(Dataset rows)

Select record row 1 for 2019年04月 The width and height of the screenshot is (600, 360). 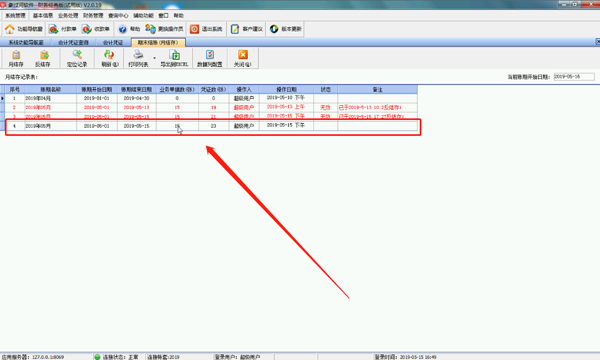[211, 98]
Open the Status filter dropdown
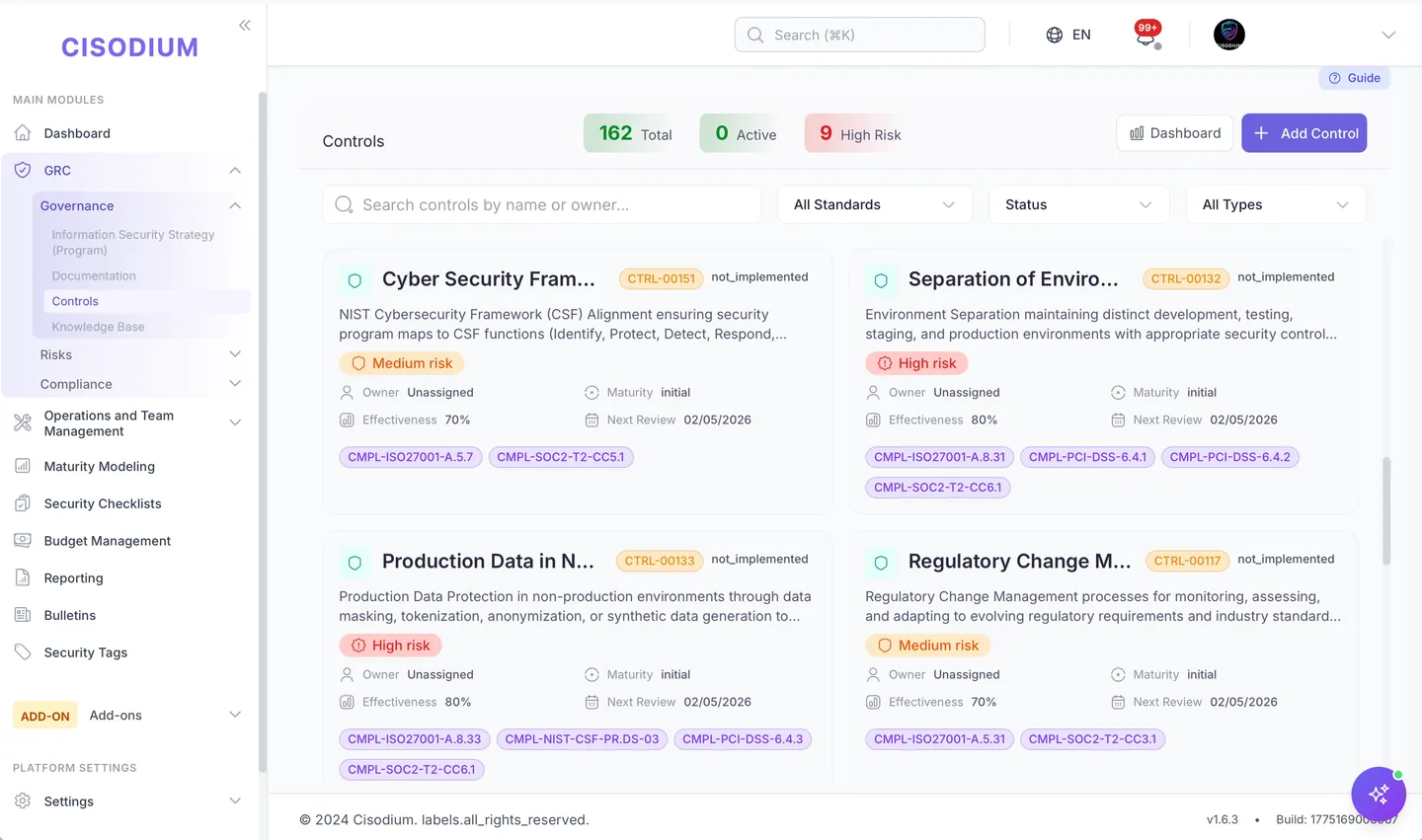1422x840 pixels. 1078,204

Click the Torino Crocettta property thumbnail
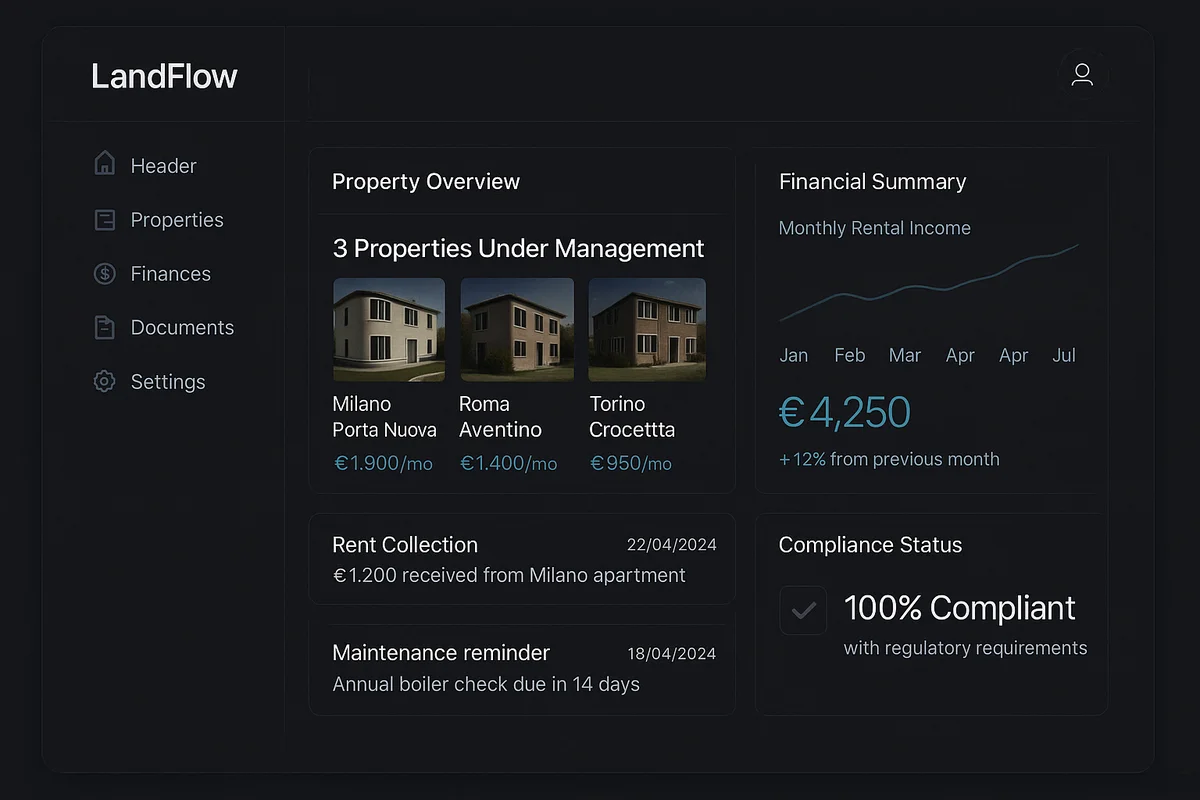(646, 329)
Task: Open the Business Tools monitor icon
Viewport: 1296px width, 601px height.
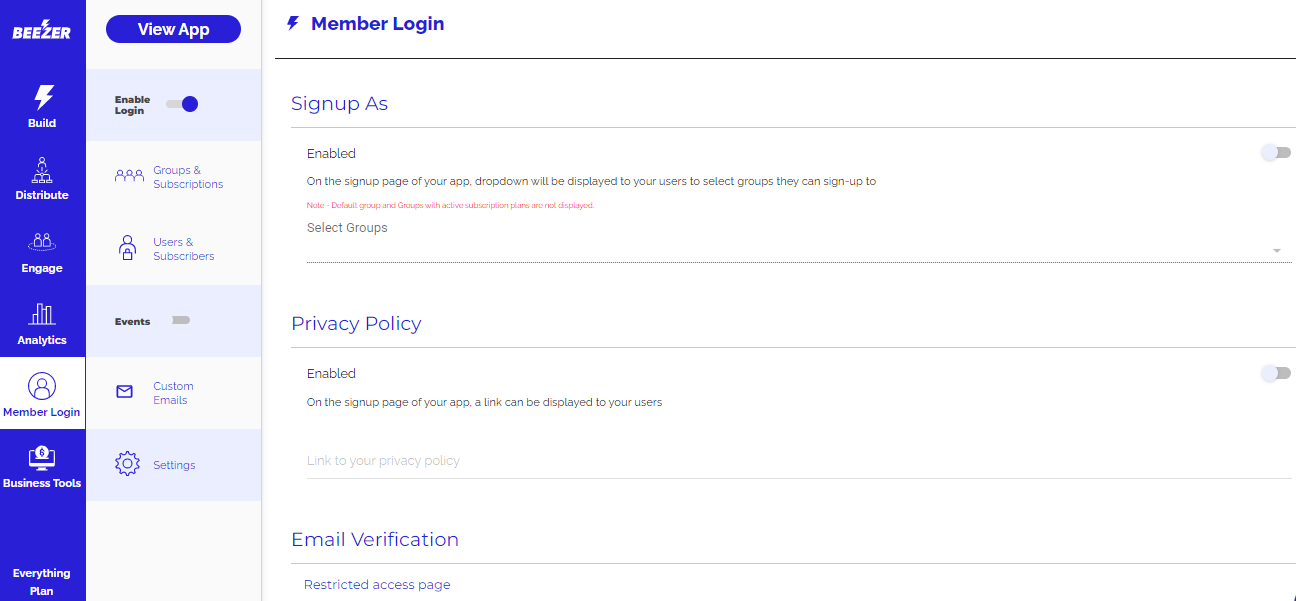Action: tap(42, 458)
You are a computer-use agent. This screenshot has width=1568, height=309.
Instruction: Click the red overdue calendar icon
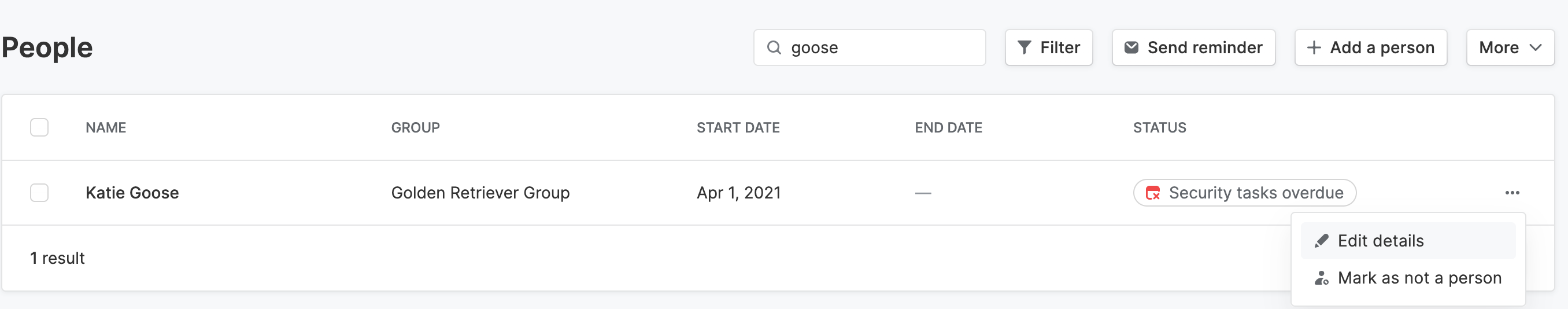coord(1152,193)
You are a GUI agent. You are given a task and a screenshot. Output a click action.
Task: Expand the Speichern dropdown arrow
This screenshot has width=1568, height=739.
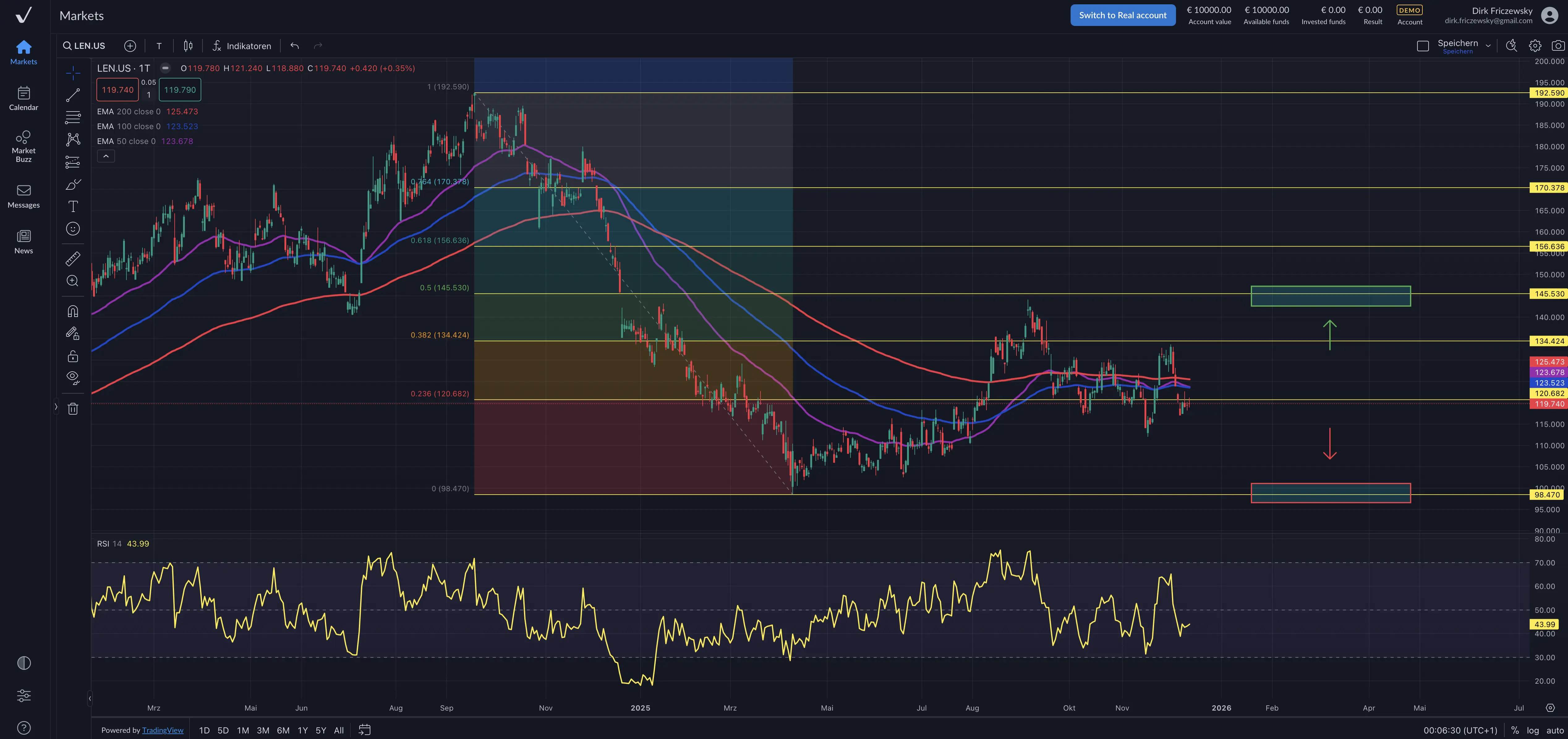click(1488, 46)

» **AIM**: Repeat the listing word for word, beginning at the line that contains "Task: Open the Business Tools monitor icon" and continuing through the last line of the listing, with both ends included. Leave the pictures out of your answer.

» **THE SOLUTION**:
Task: Open the Business Tools monitor icon
Viewport: 1296px width, 601px height.
Action: tap(42, 458)
You are a computer-use agent. This screenshot has width=1568, height=309.
Instruction: Click the red overdue calendar icon
coord(1152,193)
You are a GUI agent. You are given a task and a screenshot. Output a click action.
Task: Expand the Speichern dropdown arrow
This screenshot has width=1568, height=739.
click(1488, 46)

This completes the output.